Hi,
I am running influxdb 1.8.10 on my Raspberry Pi 3 and I am gathering various statistics (like CPU, RAM, disk storage capacity) every 30 seconds from 4 devices with telegraf.
It has worked fine for a lot of time, but lately I got a problem with TSM compaction.
Rather often (maybe once in a month) I see various errors in the logs and if I debug influxdb, I see this:
2023-01-23T15:22:47.627162Z info Error replacing new TSM files {“log_id”: “0fZoHS~0000”, “engine”: “tsm1”, “tsm1_strategy”: “full”, “tsm1_optimize”: false, “trace_id”: “0fZoQ6kG000”, “op_name”: “tsm1_compact_group”, “db_shard_id”: 297, “error”: “cannot allocate memory”}
If I manually remove shard 297, then everything will work OK until the next month.

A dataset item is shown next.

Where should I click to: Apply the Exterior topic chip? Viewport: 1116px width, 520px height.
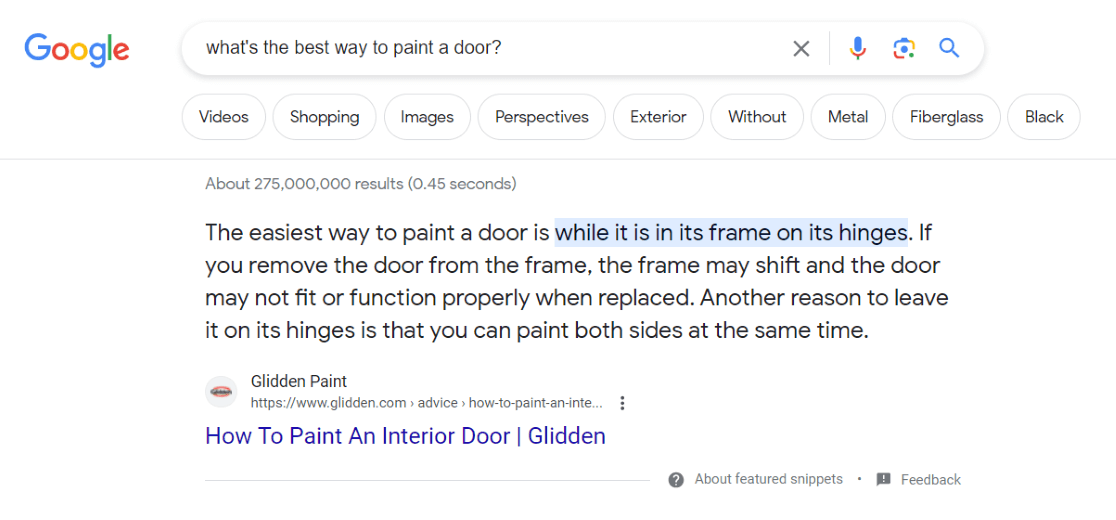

If I don’t, Rpi3 will keep reading and sending data to the DB (located in a folder that has a link to my NAS, where the real DB sits) at a pace of around 20Mbit/s, thus wasting bandwidth and draining disk resources.
I have many shards but it looks like influx only uses 297 and continuously loops around it.
This folder is almost 1GB big and I have 1GB RAM.
Is there a way to split it into different smaller shards? Would this make any differences?
I moved from in_memory to tsm, rebuilt the DB and restarted influxdb but the errors keep appearing
I read that by adding tsm-use-seek = true in the [data] part would have helped, but it looks like nothing changed instead.
Is there any workaround? I don’t understand why this didn’t happen in the past - I haven’t changed anything.
I checked the tsm files and they are all healthy.
Thanks for helping